* Assignment: Work through the data below and give the number of lines holding "will", nothing more.

* Given data:
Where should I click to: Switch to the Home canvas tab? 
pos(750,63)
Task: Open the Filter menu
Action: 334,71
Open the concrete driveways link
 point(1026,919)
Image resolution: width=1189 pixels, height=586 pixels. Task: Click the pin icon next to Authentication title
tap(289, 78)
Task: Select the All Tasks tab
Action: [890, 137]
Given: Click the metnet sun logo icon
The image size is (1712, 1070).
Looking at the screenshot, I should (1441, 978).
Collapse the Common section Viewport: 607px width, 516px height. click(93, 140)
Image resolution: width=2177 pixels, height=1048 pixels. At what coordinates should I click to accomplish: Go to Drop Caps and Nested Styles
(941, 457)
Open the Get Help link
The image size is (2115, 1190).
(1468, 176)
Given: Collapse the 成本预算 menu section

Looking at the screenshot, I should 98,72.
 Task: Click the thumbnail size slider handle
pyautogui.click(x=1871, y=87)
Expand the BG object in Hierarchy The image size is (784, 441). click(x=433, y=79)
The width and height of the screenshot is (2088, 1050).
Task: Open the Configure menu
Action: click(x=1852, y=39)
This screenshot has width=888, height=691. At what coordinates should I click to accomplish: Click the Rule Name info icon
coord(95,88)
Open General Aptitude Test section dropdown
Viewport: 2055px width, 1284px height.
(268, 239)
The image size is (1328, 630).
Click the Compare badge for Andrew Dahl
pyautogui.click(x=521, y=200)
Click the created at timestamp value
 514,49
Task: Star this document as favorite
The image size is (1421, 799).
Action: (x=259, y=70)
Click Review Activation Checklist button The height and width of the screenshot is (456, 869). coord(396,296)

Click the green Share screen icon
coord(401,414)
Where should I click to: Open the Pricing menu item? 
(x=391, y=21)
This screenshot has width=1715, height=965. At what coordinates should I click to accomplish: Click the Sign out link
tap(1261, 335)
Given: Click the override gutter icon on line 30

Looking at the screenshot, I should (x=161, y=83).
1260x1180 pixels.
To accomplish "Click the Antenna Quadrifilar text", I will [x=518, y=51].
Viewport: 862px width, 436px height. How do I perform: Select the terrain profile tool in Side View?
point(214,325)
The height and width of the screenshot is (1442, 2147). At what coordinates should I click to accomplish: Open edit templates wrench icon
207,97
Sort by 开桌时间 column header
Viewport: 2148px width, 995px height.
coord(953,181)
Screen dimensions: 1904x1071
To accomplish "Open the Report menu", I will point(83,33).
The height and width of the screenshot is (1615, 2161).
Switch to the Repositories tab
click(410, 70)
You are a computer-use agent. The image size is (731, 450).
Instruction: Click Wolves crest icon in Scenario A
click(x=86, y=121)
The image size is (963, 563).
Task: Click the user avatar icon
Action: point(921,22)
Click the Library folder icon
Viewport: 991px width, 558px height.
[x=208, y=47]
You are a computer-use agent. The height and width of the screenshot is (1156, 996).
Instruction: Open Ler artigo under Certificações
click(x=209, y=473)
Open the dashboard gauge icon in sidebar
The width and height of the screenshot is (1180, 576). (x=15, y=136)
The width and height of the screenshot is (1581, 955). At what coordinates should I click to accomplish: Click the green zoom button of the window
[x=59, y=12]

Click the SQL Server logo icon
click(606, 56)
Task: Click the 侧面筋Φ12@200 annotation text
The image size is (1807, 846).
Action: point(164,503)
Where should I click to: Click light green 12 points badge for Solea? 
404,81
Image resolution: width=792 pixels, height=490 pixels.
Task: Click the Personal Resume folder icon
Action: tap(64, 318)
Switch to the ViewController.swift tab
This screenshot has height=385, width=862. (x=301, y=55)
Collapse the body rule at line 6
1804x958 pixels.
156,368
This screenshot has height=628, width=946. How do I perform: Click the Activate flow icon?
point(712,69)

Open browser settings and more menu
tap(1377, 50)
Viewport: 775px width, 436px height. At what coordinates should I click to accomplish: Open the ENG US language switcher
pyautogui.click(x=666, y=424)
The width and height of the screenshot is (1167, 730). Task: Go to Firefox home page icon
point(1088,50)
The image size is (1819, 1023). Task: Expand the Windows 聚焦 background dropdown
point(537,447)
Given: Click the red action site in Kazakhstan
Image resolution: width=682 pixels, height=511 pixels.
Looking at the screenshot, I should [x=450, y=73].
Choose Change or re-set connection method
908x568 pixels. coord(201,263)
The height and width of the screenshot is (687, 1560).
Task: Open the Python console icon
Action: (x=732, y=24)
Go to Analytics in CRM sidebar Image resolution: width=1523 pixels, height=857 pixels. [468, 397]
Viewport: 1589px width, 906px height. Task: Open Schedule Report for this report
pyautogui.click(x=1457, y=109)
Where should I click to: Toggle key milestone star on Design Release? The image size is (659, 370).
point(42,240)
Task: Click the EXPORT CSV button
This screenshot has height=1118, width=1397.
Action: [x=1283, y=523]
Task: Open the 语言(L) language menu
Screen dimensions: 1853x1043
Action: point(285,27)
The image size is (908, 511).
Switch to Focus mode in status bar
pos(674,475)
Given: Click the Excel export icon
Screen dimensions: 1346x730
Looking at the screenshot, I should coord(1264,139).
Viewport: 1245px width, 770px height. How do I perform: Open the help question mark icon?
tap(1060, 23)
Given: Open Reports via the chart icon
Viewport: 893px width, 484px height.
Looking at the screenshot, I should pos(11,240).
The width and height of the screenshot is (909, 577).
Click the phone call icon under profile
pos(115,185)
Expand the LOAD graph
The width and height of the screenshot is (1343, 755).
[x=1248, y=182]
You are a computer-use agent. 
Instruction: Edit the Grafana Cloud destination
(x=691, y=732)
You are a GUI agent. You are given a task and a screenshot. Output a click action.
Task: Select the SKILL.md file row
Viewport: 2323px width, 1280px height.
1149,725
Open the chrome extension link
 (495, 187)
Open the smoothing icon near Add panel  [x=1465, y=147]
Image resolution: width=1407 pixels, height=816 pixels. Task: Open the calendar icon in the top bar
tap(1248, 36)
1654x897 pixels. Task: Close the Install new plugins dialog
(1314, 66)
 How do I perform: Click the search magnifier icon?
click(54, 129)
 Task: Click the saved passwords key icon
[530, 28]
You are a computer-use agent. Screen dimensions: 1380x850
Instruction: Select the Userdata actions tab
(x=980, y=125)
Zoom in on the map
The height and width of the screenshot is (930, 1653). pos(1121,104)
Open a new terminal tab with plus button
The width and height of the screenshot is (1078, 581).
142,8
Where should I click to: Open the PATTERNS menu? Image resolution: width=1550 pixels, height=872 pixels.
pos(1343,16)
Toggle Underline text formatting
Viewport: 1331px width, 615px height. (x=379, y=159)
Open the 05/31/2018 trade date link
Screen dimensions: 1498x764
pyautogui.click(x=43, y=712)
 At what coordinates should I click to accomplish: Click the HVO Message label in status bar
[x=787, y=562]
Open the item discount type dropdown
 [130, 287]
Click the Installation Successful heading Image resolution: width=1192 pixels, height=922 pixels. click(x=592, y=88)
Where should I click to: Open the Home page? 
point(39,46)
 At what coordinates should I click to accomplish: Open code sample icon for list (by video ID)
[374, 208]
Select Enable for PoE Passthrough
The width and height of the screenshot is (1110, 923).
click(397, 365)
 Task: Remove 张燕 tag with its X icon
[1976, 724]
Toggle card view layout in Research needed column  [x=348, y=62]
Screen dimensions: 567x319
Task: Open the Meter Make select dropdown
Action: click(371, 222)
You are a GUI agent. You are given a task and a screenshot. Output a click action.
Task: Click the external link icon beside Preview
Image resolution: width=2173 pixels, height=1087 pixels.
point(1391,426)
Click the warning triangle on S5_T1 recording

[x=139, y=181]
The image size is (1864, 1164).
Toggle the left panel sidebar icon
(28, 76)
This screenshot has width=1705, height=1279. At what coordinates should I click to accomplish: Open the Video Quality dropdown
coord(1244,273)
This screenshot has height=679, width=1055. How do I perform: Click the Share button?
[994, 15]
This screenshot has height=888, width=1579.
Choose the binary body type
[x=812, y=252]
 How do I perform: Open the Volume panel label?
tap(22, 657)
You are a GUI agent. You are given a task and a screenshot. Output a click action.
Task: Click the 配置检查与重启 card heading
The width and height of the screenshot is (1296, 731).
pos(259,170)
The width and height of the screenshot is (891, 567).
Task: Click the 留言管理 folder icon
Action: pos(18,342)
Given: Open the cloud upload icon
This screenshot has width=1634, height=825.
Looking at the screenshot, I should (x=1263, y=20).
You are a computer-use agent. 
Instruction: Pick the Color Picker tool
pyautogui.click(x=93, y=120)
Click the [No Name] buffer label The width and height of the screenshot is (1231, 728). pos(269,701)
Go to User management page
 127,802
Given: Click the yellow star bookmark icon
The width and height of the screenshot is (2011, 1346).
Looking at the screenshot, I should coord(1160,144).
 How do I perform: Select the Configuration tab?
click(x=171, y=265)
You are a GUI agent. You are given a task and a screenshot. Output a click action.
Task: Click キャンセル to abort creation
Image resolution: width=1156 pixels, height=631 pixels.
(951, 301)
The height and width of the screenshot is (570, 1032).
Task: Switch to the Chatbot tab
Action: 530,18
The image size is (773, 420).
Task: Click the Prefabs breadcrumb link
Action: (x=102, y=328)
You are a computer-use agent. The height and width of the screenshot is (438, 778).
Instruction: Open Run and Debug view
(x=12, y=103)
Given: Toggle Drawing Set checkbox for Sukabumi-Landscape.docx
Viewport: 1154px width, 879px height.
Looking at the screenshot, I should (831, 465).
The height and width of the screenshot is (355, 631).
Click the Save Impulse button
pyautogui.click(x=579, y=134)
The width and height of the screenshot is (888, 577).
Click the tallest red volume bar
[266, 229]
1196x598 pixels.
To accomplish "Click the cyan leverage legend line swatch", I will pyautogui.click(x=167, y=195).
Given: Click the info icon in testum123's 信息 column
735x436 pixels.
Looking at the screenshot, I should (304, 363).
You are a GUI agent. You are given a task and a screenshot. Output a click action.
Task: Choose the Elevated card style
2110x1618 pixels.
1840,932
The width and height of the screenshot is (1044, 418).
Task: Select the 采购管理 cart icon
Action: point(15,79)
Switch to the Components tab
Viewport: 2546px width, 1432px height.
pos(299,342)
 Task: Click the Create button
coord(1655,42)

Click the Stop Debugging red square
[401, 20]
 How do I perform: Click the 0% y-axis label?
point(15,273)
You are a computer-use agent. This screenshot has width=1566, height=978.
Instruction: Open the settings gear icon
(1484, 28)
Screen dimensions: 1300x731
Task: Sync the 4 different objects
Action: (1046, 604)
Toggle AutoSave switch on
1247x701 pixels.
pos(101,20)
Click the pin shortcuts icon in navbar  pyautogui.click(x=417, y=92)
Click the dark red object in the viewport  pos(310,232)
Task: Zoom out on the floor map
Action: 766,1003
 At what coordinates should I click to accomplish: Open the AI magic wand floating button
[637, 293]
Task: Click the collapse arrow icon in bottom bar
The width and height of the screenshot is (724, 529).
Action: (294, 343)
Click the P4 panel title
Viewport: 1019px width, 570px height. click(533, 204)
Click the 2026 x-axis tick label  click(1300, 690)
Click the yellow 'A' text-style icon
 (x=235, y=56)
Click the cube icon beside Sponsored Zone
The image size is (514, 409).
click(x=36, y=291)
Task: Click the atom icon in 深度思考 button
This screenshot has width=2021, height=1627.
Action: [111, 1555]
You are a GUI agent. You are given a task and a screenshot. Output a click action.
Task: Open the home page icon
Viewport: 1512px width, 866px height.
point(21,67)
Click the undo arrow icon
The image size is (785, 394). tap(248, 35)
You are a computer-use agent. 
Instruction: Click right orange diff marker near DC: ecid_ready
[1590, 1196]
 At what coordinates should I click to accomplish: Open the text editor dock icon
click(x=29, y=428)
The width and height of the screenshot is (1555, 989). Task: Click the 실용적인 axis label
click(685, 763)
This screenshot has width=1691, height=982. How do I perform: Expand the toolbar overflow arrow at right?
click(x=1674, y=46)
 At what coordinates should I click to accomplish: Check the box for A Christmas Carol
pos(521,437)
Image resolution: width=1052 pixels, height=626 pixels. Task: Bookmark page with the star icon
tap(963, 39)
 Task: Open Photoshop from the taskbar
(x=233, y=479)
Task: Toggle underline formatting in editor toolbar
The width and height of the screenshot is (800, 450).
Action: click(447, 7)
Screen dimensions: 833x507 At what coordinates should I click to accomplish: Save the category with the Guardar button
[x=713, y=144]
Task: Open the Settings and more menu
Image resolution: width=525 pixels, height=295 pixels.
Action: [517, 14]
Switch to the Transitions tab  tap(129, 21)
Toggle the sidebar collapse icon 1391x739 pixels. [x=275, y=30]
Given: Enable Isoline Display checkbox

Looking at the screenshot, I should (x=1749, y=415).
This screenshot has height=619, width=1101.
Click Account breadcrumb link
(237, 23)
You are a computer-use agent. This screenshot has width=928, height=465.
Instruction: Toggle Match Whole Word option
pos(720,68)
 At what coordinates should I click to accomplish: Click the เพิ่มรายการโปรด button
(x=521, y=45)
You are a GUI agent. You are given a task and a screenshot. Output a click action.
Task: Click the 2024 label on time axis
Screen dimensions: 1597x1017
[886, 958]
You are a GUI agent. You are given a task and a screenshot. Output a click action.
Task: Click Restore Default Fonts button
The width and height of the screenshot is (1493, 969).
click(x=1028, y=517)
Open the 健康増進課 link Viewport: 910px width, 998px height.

* Answer box: 3